[bug] The image distribution process fails at 99% on the first attempt every time, but it succeeds upon retry.
What happened?
I encountered an issue: the image distribution always fails at 99% on the first attempt, but it succeeds after a retry. However, using the retry policy in the scheduling strategy of the workflow task doesn't help — it still fails.
Install Methods Helm
Versions Used zadig: 3.2.0 kubernetes: 1.30
Environment
Cloud Provider: AWS EKS Resources: 4 Cores / 8 GB RAM OS:
Services Status
kubectl version
Client Version: v1.29.2
Kustomize Version: v5.0.4-0.20230601165947-6ce0bf390ce3
Server Version: v1.30.7-eks-56e63d8
kubectl get po -n zadig
NAME READY STATUS RESTARTS AGE
aslan-68679fb7b4-h5gp7 1/1 Running 0 6d
cron-684789745c-mzlvw 1/1 Running 0 6d6h
dind-0 1/1 Running 0 18d
discovery-b7c54849-qrlg2 1/1 Running 1 (18d ago) 18d
gateway-d67cbd584-mnrsz 1/1 Running 1 (18d ago) 18d
gateway-proxy-679bbfdd4b-7d2jx 1/1 Running 0 18d
gloo-6bc8898b45-hm572 1/1 Running 2 (18d ago) 18d
hub-server-6898d9767b-fwj6m 1/1 Running 0 6d6h
kr-minio-5cc697f4c-nwd62 1/1 Running 0 18d
kr-redis-6bd58ffc5b-4bv54 1/1 Running 0 18d
plutus-vendor-78fd88577-hvcnc 1/1 Running 1 (18d ago) 18d
time-nlp-7bfbd8bc7b-dx2bd 1/1 Running 0 18d
user-5f5db6896d-pc8x2 1/1 Running 0 18d
vendor-portal-6c6cdf69b5-bf72b 1/1 Running 0 18d
zadig-portal-84bbc89cc5-2rsnw 1/1 Running 0 6d6h
zadig-zadig-dex-5b6d988c8d-f5fmz 1/1 Running 0 6d
- Please check whether the corresponding image registry is correctly integrated and authorized successfully.

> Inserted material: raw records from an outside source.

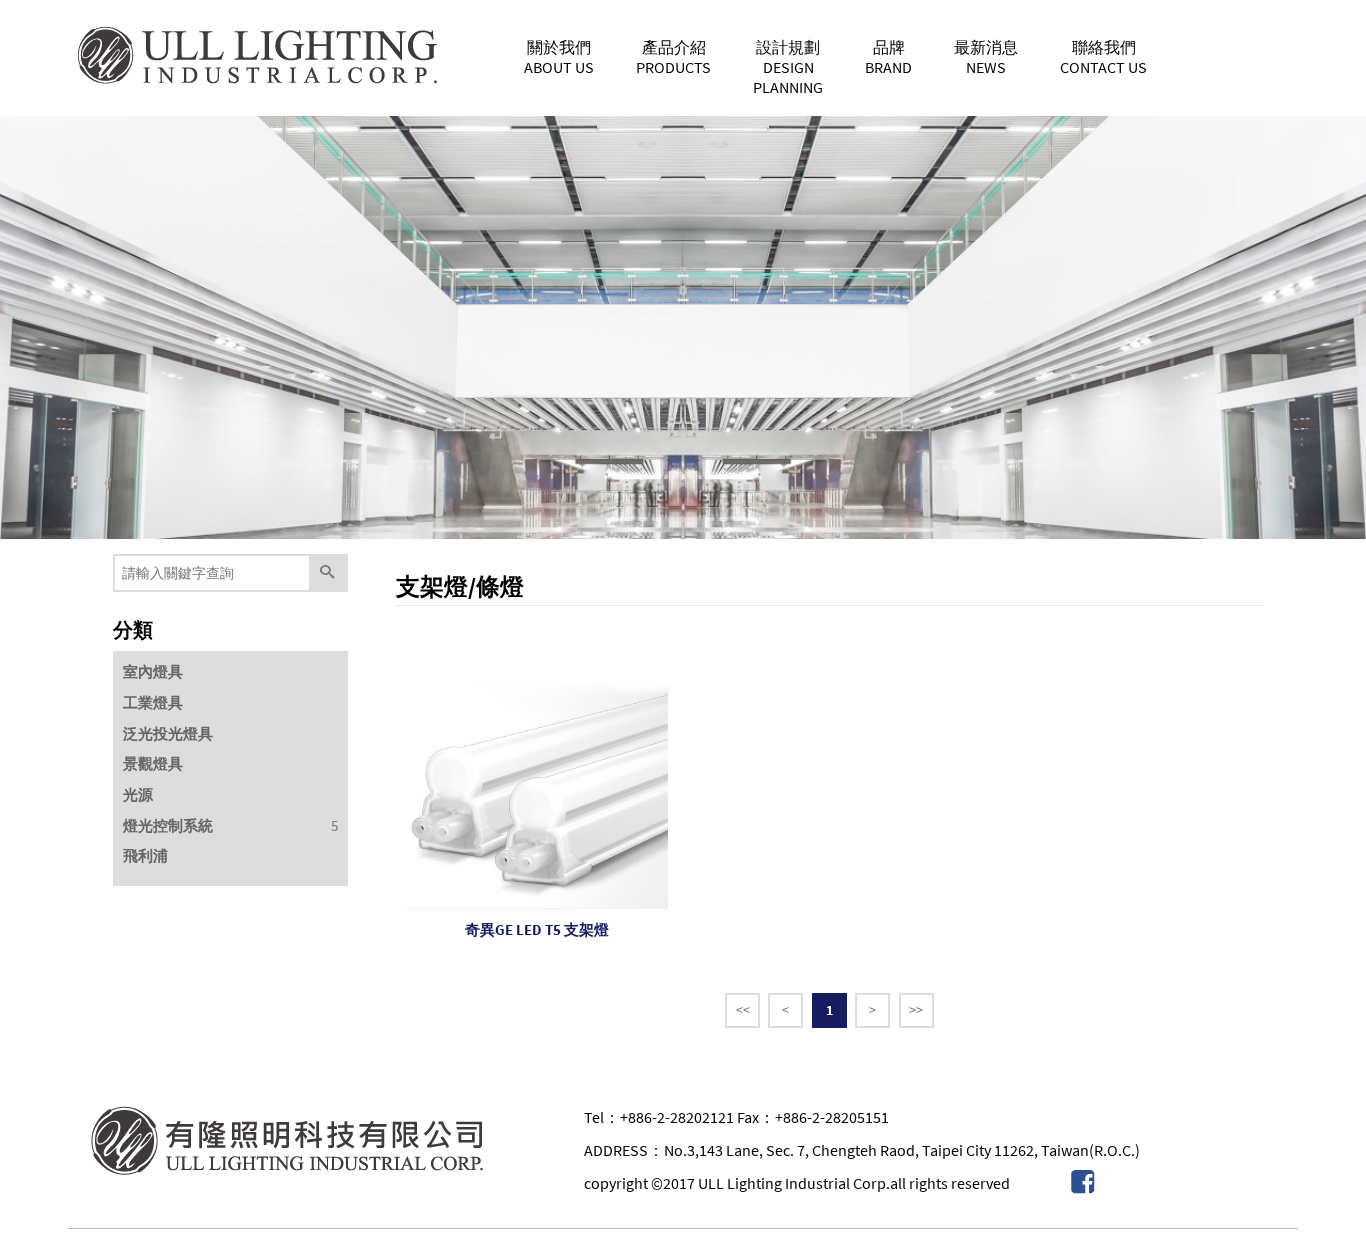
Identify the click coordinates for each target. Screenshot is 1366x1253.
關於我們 (559, 57)
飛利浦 (145, 855)
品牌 (888, 57)
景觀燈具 (153, 763)
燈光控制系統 (168, 825)
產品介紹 (673, 57)
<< (743, 1010)
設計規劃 (788, 67)
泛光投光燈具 (168, 733)
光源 (138, 794)
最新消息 (986, 57)
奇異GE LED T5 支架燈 (537, 929)
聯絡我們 (1103, 57)
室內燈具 (153, 671)
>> (916, 1010)
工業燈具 (153, 702)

- Can you use this image registry normally in the environment? Are you able to select tags from this registry as expected?
- Also, please check if there are any error logs in the Aslan pod.
- Please check whether the corresponding image registry is correctly integrated and authorized successfully.
- Can you use this image registry normally in the environment? Are you able to select tags from this registry as expected?
- Also, please check if there are any error logs in the Aslan pod.
- Authorization has been successful because manually retrying after failure results in successful image distribution.
- The image registry can be used normally in the environment, and tags can be selected during image deployment.
- There are no error logs during image distribution, as shown in the screenshot.
There were no errors during login, but errors occurred when pulling the image. Please check the authorization for the image registry.
Also, have you tried running only the image distribution task to isolate the issue?
I created a separate workflow with only the image distribution task. After selecting a previously built service component, I noticed there was no original image version.
You mentioned errors occur during the pull step and suggested checking the image registry authorization.
However, when I manually retry, it succeeds. The retry mechanism within the workflow’s scheduling policy for failures doesn’t work—it still reports errors unless I retry manually.
Since there has been no response from the user for an extended period, we will proceed to close this issue. If you have any further questions or need assistance, feel free to reopen or create a new issue.
Have you solved this problem?